Debugging energy harvesting
Researchers at Carnegie Mellon University and Disney Research developed a hardware-software tool for finding bugs in small energy harvesting devices that are subject to intermittent power failures.
Whether these devices harvest energy from radio waves, solar energy, heat or vibration, it’s anticipated that they all will lose power from time to time and be forced to reboot. This unpredictable power cycling can result in code execution errors rarely if ever seen in continuously powered systems, which are difficult to diagnose with conventional debugging tools.
“The use of energy-harvesting devices will only proliferate as increasing numbers of sensor networks are deployed and other devices such as solar-powered microsatellites are invented,” said Jessica Hodgins, vice president at Disney Research. “Creating reliable software for these devices is vital. To do that, we need tools to help us detect and correct bugs.”
Most existing tools provide power to the device being monitored, making it impossible to search for errors associated with intermittent power, said Alanson P. Sample, research scientist at Disney Research and head of its wireless systems group. Mixed-signal oscilloscopes can passively monitor a device’s energy level, but don’t provide any information about the internal state of its software – and are expensive.
The new system can passively monitor an energy-harvesting device for its energy level, input/output events, and program events. But it also has the capability to manipulate the amount of energy stored on the device, making it possible for an engineer to inject or remove power based on code execution, to aid in finding intermittent bugs.
Bacteria and solar panels
A team at Binghamton University connected nine biological-solar cells into the first bio-solar panel. Then they continuously produced electricity from the panel and generated the most wattage of any existing small-scale bio-solar cells – 5.59 microwatts.
“Once a functional bio-solar panel becomes available, it could become a permanent power source for supplying long-term power for small, wireless telemetry systems as well as wireless sensors used at remote sites where frequent battery replacement is impractical,” said Seokheun “Sean” Choi, an assistant professor of electrical and computer engineering at Binghamton University.
The current research is the latest step in using cyanobacteria (which can be found in almost every terrestrial and aquatic habitat on the planet) as a source of clean and sustainable energy. Last year, the group took steps toward building a better bio-solar cell by changing the materials used in anodes and cathodes (positive and negative terminals) of the cell and also created a miniature microfluidic-based single-chambered device to house the bacteria instead of the conventional, dual-chambered bio-solar cells.
However, this time the group connected nine identical bio-solar cells in a 3×3 pattern to make a scalable and stackable bio-solar panel. The panel continuously generated electricity from photosynthesis and respiratory activities of the bacteria in 12-hour day-night cycles over 60 total hours.

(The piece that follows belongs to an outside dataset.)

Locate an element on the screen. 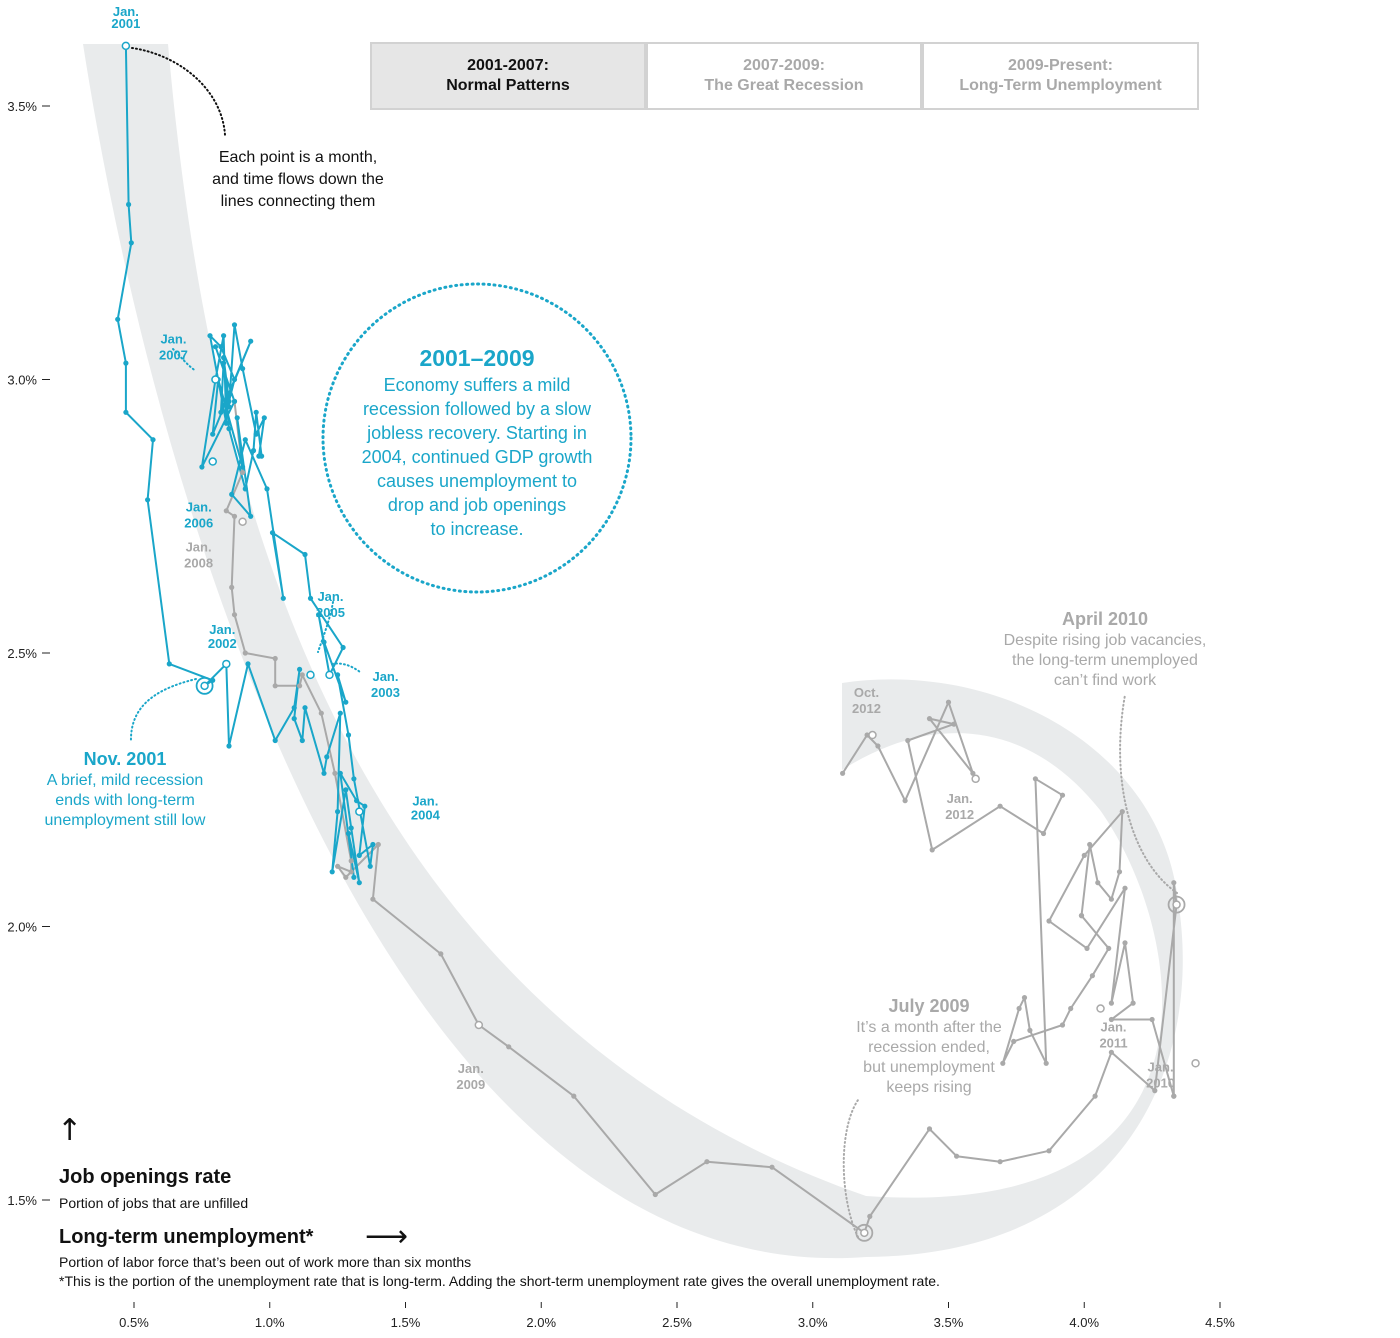  nov-2001-body: unemployment still low is located at coordinates (126, 820).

Even with the breakthrough, a typical “traditional” solar panel on the roof of a residential house, made up of 60 cells in a 6×10 configuration, generates roughly 200 watts of electrical power at a given moment. The cells from this study, in a similar configuration, would generate only about 0.00003726 watts.
So, it isn’t efficient just yet, but the team hopes the findings will open the door to future research of the bacteria itself.

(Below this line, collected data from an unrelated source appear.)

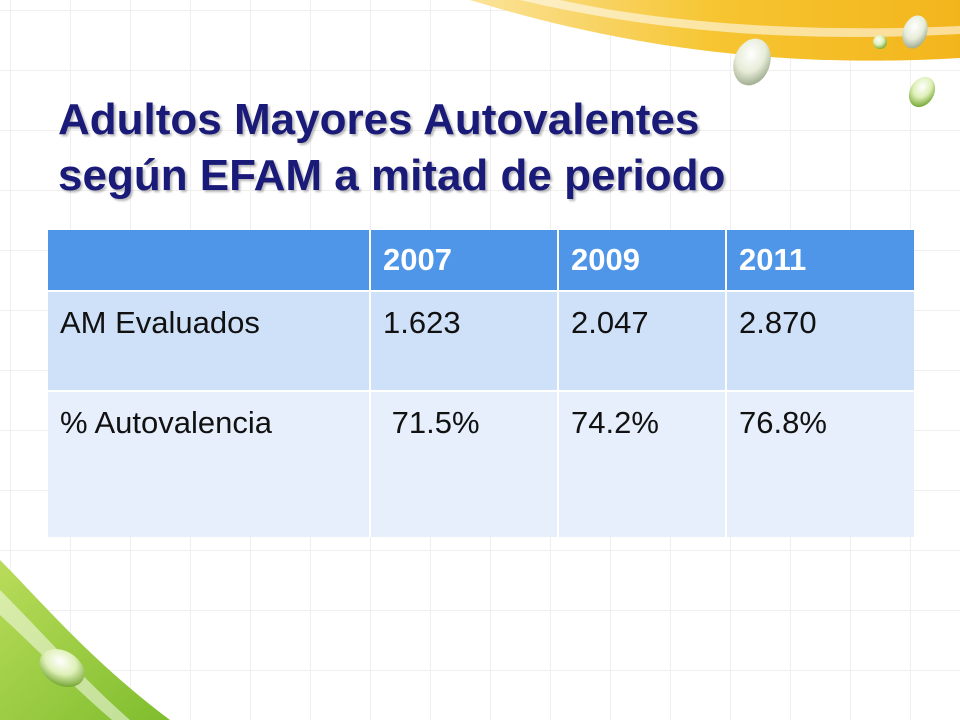 This screenshot has height=720, width=960. I want to click on table-cell: 1.623, so click(464, 341).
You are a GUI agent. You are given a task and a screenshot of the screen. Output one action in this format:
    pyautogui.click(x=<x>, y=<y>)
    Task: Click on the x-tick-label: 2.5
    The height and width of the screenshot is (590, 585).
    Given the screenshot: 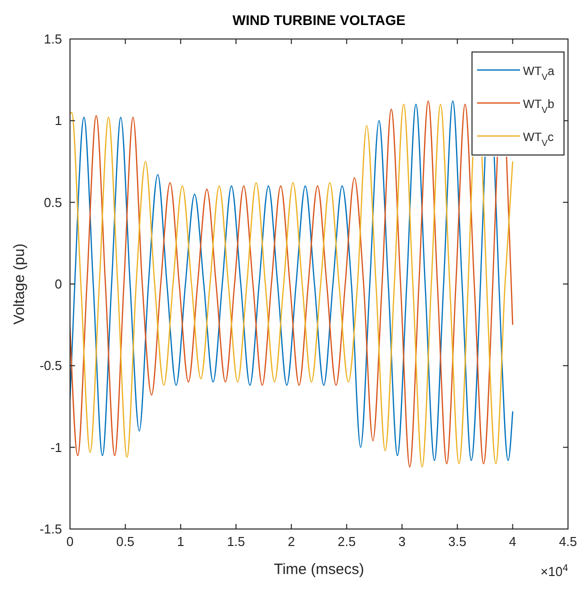 What is the action you would take?
    pyautogui.click(x=347, y=542)
    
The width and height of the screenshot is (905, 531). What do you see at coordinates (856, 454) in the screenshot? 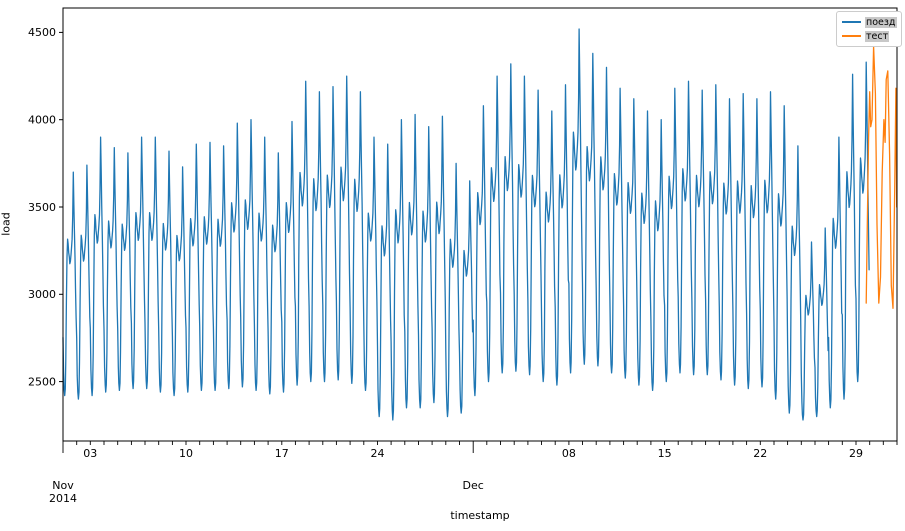
I see `x-tick-label: 29` at bounding box center [856, 454].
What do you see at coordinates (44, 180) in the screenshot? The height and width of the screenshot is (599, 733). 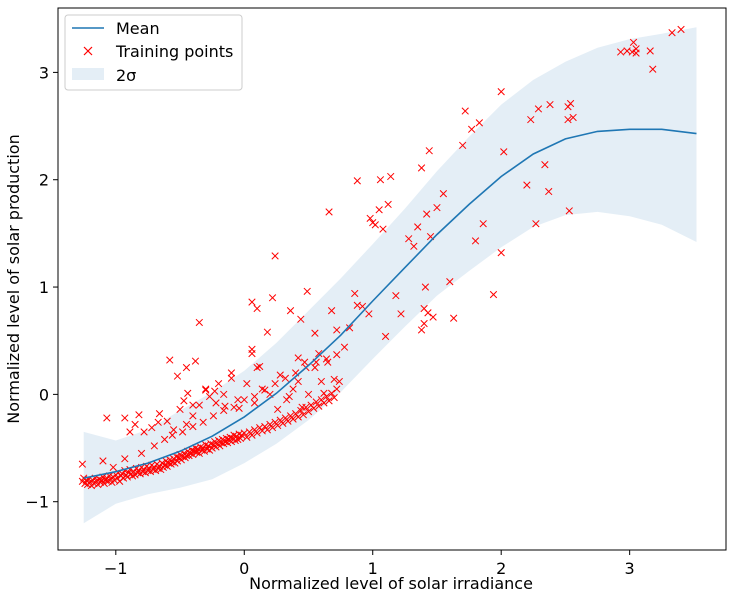 I see `y-tick-label: 2` at bounding box center [44, 180].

“It is time for breakthroughs that can maximize power-generating capabilities/energy efficiency/sustainability,” Choi said. “The metabolic pathways of cyanobacteria or algae are only partially understood, and their significantly low power density and low energy efficiency make them unsuitable for practical applications. There is a need for additional basic research to clarify bacterial metabolism and energy production potential for bio-solar applications.”